Page extract:
## begin
At their emergency meeting under the aegis of the feeble Nigeria Governors’ Forum last week, the governors agreed that they could pay workers only N22,500 monthly as against the paltry demand of N30,000 by the NLC.

Why would any sane fellow contemplate paying a starvation wage of N22,500 in these hard times that have thrown up unprecedented summit cost of living? And by extrapolation, quality of living does not matter anymore. Do these privileged Nigerians know what obtains in the market and other costs of goods and services? Do they know how much less-privileged families spend on healthcare, education, accommodation, clothing, food, transport and other necessities of life? For the downtrodden workers, there is no humanistic luxury as most of them end up not tasting any good aspect of life — it is unmitigated hardship throughout their existence!

The claim of incapacity to pay more than they have proposed is deceitful. Governors who affirm that they cannot go beyond what they have offered live a life of obscene opulence and offensive luxury. Most of these governors have all manner of aides in their dozens and a surfeit of junior and senior special assistants, all maintained with public funds.
## end
Exercise set:
1: In the minimum wage commentary, what monthly amount did the governors agree they could pay workers?
2: Write the next part of the minimum wage commentary, picking up after its final sentence.

Raw records:
## begin
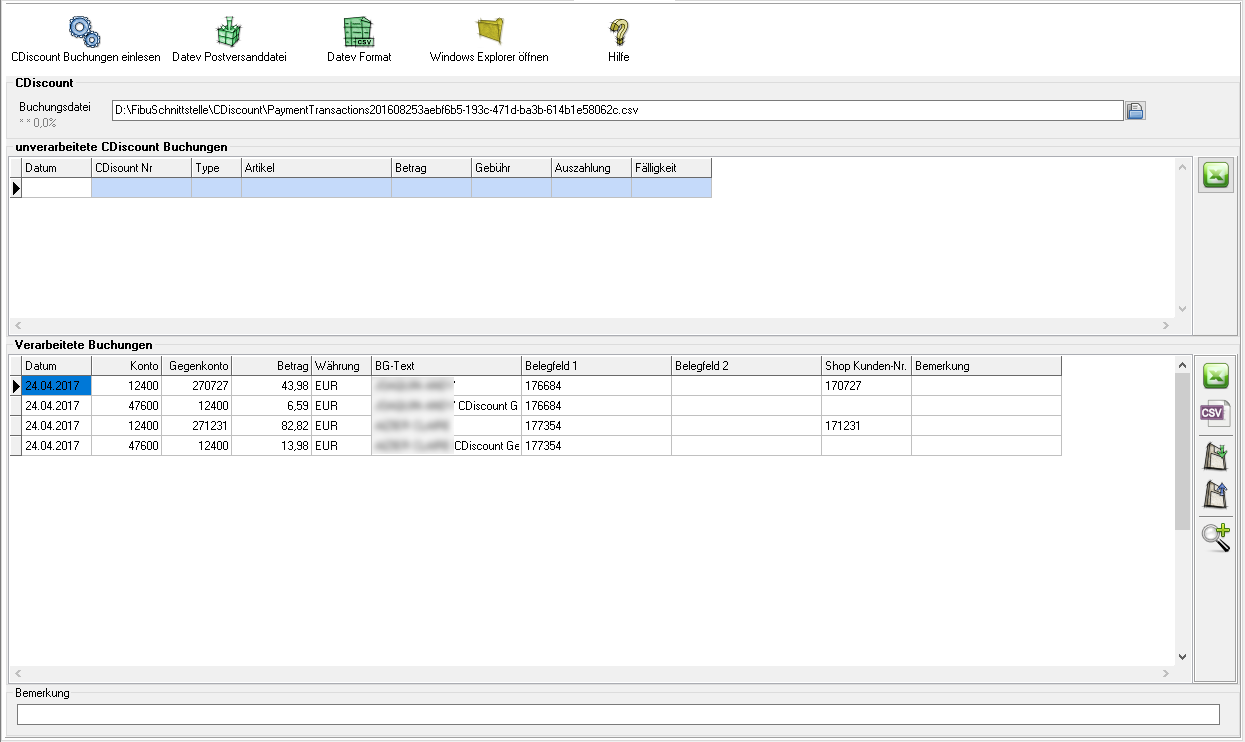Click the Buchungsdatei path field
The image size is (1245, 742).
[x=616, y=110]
## end
## begin
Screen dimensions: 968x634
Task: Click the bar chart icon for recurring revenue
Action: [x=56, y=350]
## end
## begin
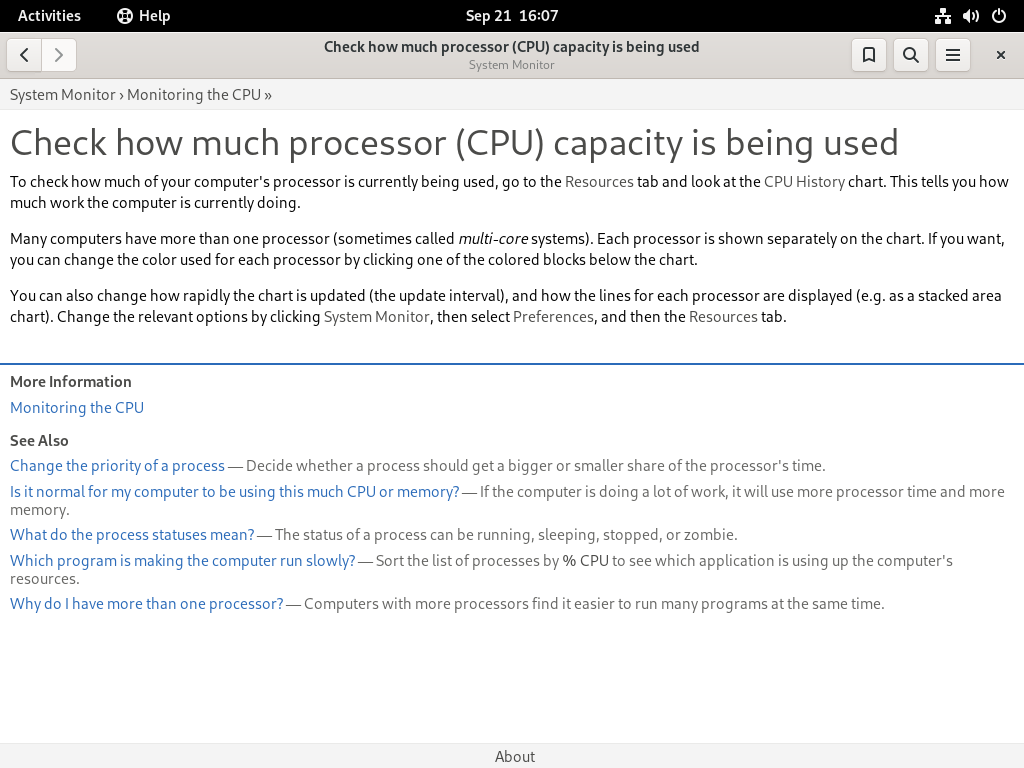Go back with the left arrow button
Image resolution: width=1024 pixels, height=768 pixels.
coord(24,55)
## end
Written responses:
1: N22,500

2:
When there is any threat of insecurity, insurgency or terrorism, these governors rush to the federal government for intervention, yet every month they collect not less than N300 million “security vote” that is unaccounted for. Our Constitution never envisaged that we would have this crop of indifferent and selfish Nigerians at the helm. This kind of regular “free fund” should have been dedicated to something that would impact on the lives of our people instead of indulging this tribe of official predators.

Most state governments virtually do nothing about shoring up their internally-generated revenue (IGR) threshold. All they do is to depend on monthly statutory allocations as if they were the political appendages called local government councils! Governors must evolve ways of improving their IGR and reduce dependence on the federal government. All the states cannot be buoyant like Lagos that has copious platforms for revenue collection by virtue of its historical and situational circumstances, but this is no excuse at all as other revenue-generating avenues need to be explored by the states which are not so blessed.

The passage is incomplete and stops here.